Digital overlord, wizard of light bulb moments, dream alchemist, initiative officer* – all of these (and no doubt many more) are actual job titles for real people in the wonderful world of adland today.
Rather more usefully, so are heads of content – Wieden+Kennedy Amsterdam appointed Joe Togneri as head of content a few weeks ago; heads of social planning – Grey took on Pete Durant to fill that role in April; and heads of social – well, you can count these appointments on a near-weekly basis.
These latter appointments all have two things in common: they are very senior leadership roles, and they are for job titles that basically didn’t exist five years ago.
Of course advertising is an evolving discipline. The methods and channels used to build brand awareness and encourage engagement (or whatever they called it back then) in the 1920s were vastly different to those of the 1960s. And the Mad Men approaches of that decade certainly don’t work for modern consumers in the 21st century.
However, the past five or ten years have seen an even more massive shift at the top of adland. The ways available to reach people have fragmented to an unprecedented extent. Digital, mobile, PR, social: all the below-the-line ‘add-ons’ have suddenly become core to the mix and a lot of traditional ad and media agencies have been left reeling. Clients have new demands and leaders brought up in the old school often don’t know which way to turn in this new, always-on creative environment.
Image: Creative Jar
We recently carried out research with some major players in the industry, and as one client-side marketing director put it: “We need to be where the consumer already is, not trying to drag them across to some other platform in order to see our brand message.”
Plus, a wealth of new boutiques and specialist agencies have opened to take advantage of this broader market – and they’ve been stealing away a lot of business that adland would once have considered its own personal preserve. Just Google ‘social media agency London’ and see how many hits you get.
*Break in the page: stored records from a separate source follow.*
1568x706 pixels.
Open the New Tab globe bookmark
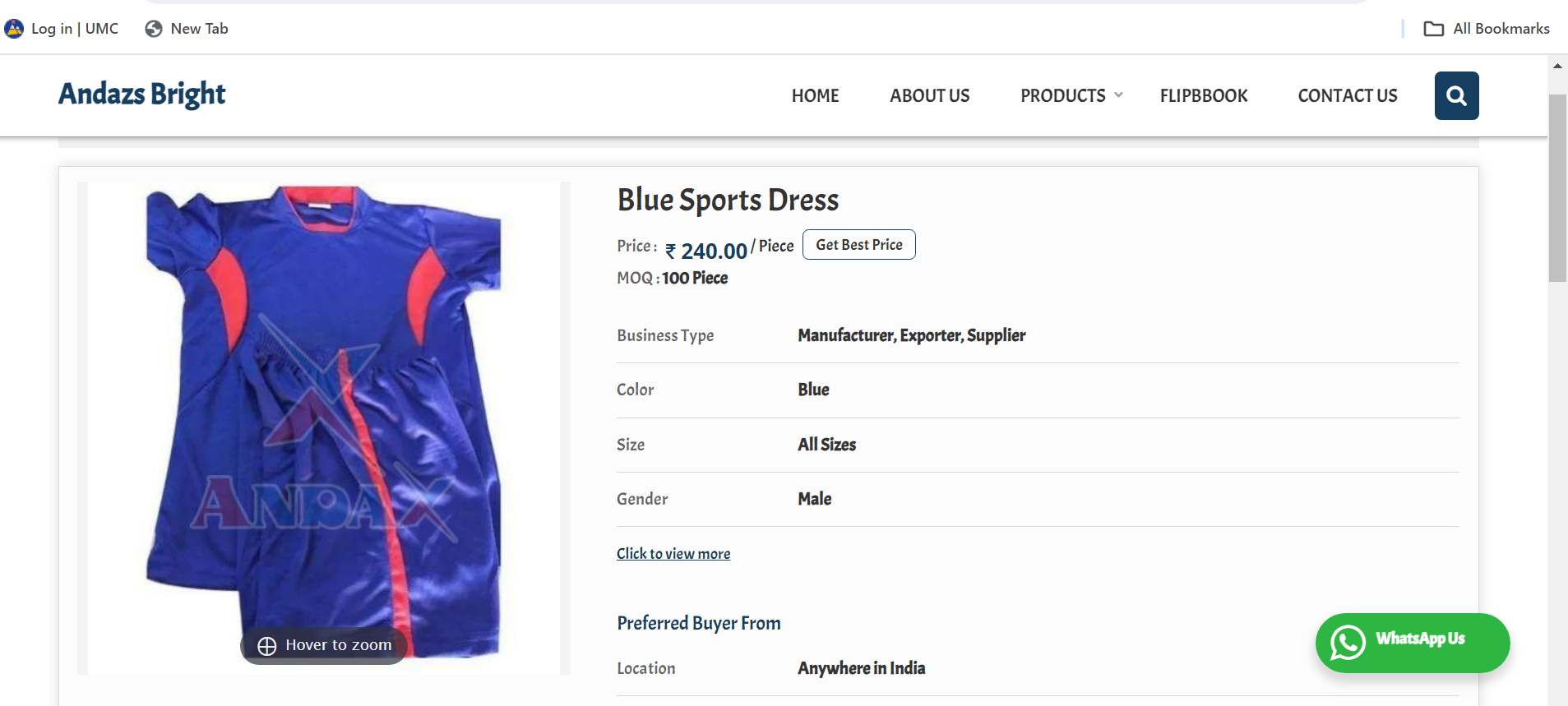(x=154, y=29)
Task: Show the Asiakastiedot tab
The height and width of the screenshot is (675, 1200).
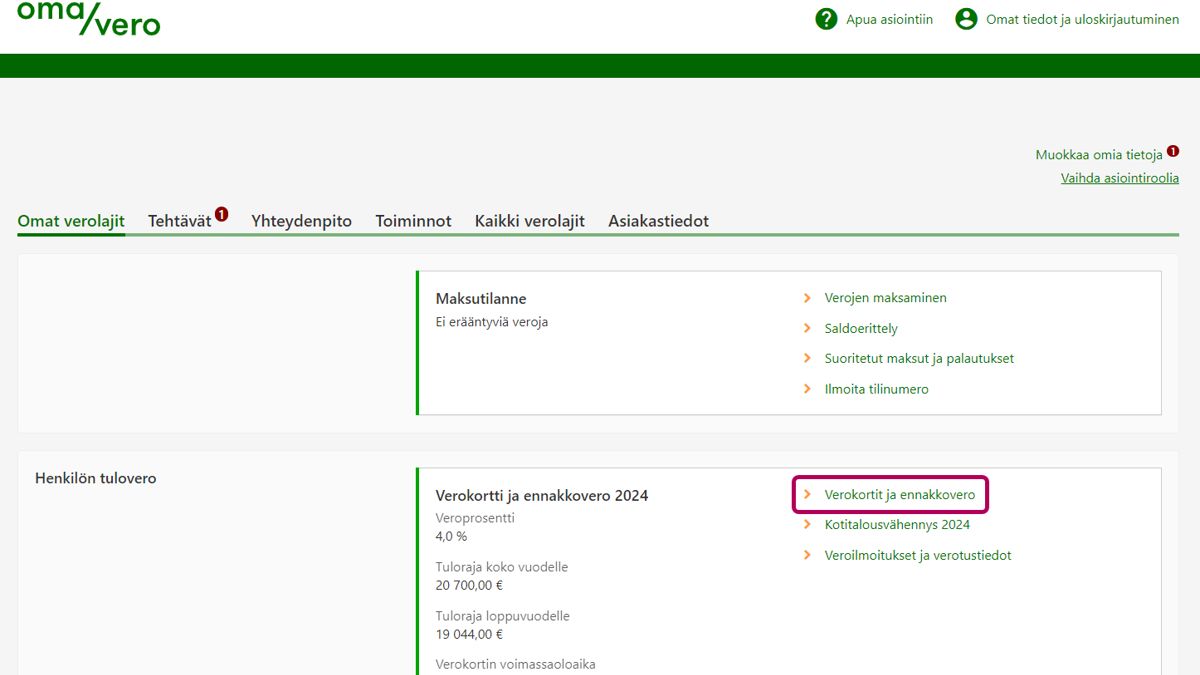Action: 658,221
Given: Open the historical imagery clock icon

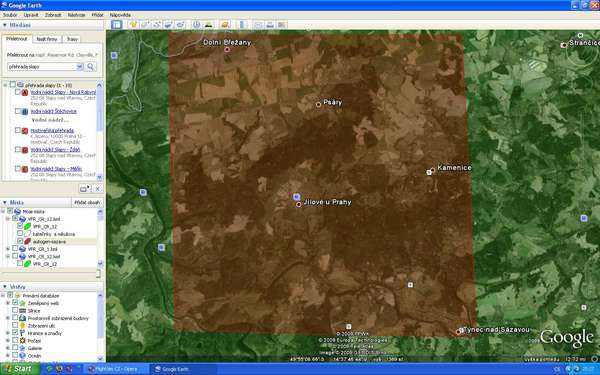Looking at the screenshot, I should (196, 24).
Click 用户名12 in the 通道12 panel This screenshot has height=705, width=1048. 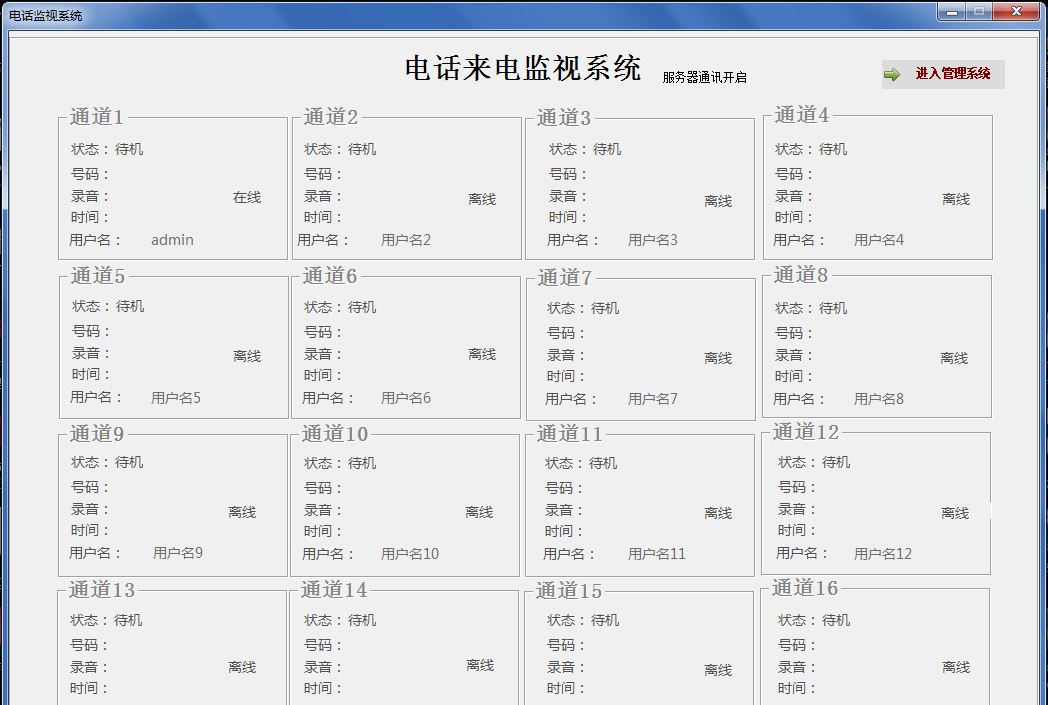882,554
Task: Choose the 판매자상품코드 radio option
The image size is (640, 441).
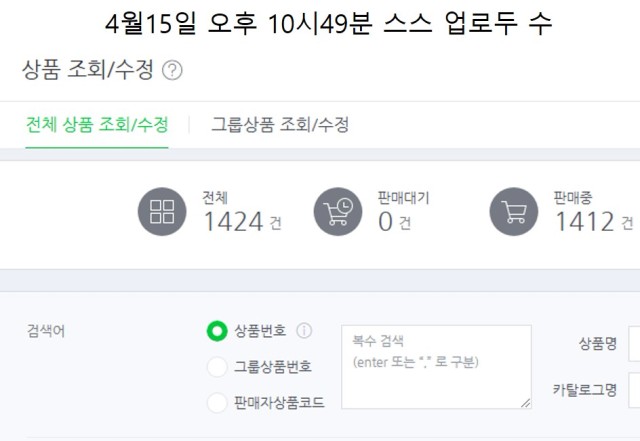Action: [x=217, y=403]
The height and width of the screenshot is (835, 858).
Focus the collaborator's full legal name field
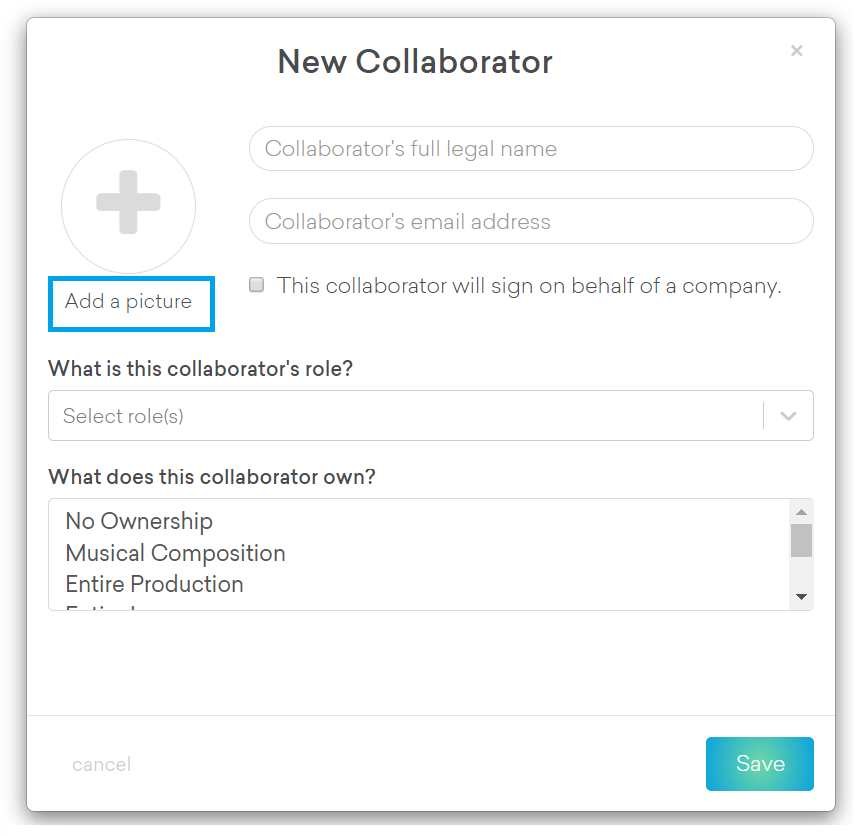tap(530, 149)
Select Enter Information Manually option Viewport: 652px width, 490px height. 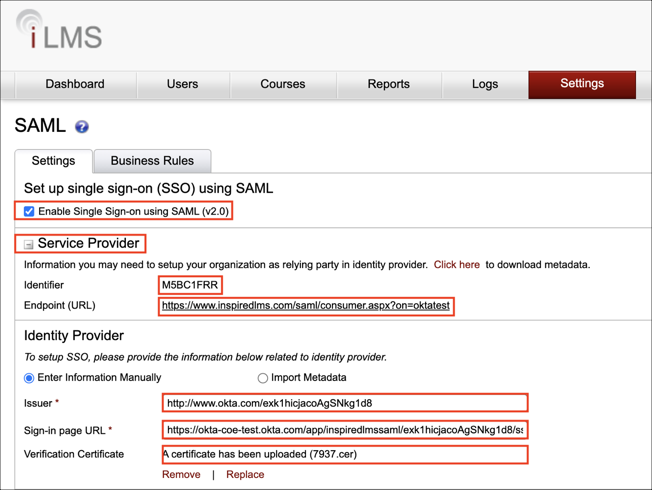point(29,378)
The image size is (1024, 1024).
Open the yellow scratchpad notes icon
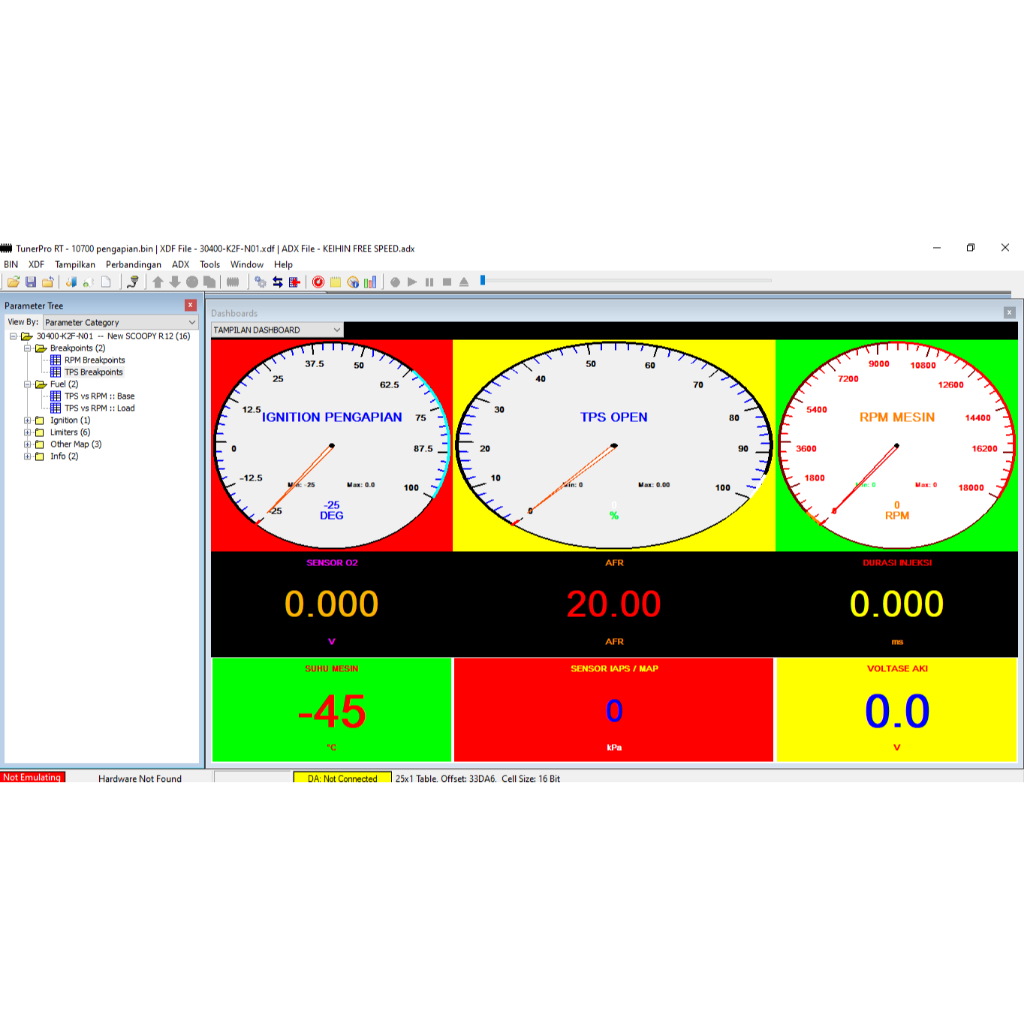coord(335,282)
Hence the raft of new leadership roles – and in a lot of cases, specialist sub-agencies spun off from the mother ship – to try and claw back some of this lost ground. “Adapt or die,” as the saying goes. In particular, ‘content’ was the buzzword of last year as media groups, agencies and brands began the swarm towards video; they grasped the need to become the producers and arbiters of their own distribution platforms and intellectual property.
The list of new players in this sector is already considerable and growing longer every day. Starcom has Liquid Thread, BMB has Neon, ZenithOptimedia has Newscast and Mediacom has Beyond Advertising.
What we’ve seen, unsurprisingly, is that the big networks and agencies need a new breed of leader; either to head up these spin-offs or to manage their in-house campaigns. And for once they can’t look to fish within their own little pool, as there are few in the industry with the skills and expertise needed. How can there be, considering most of these roles didn’t exist before?
To grasp the online, mobile and social media nettles, adland has mostly been looking to the pure ‘digital’ players: the specialist online marketing agencies that have been consistently cropping up for the past decade or so. Two points to make here: firstly, that ‘digital’ is as irrelevant a term today as ‘new media’; digital is simply the way the world is.
Secondly, when it comes to those even newer ‘head of content’ roles, the creative advertising and content agencies, both big and small, have had to take a significant step outside their comfort zones. They’ve had to look towards broadcasters, publishers and media specialists for the requisite skills and experience.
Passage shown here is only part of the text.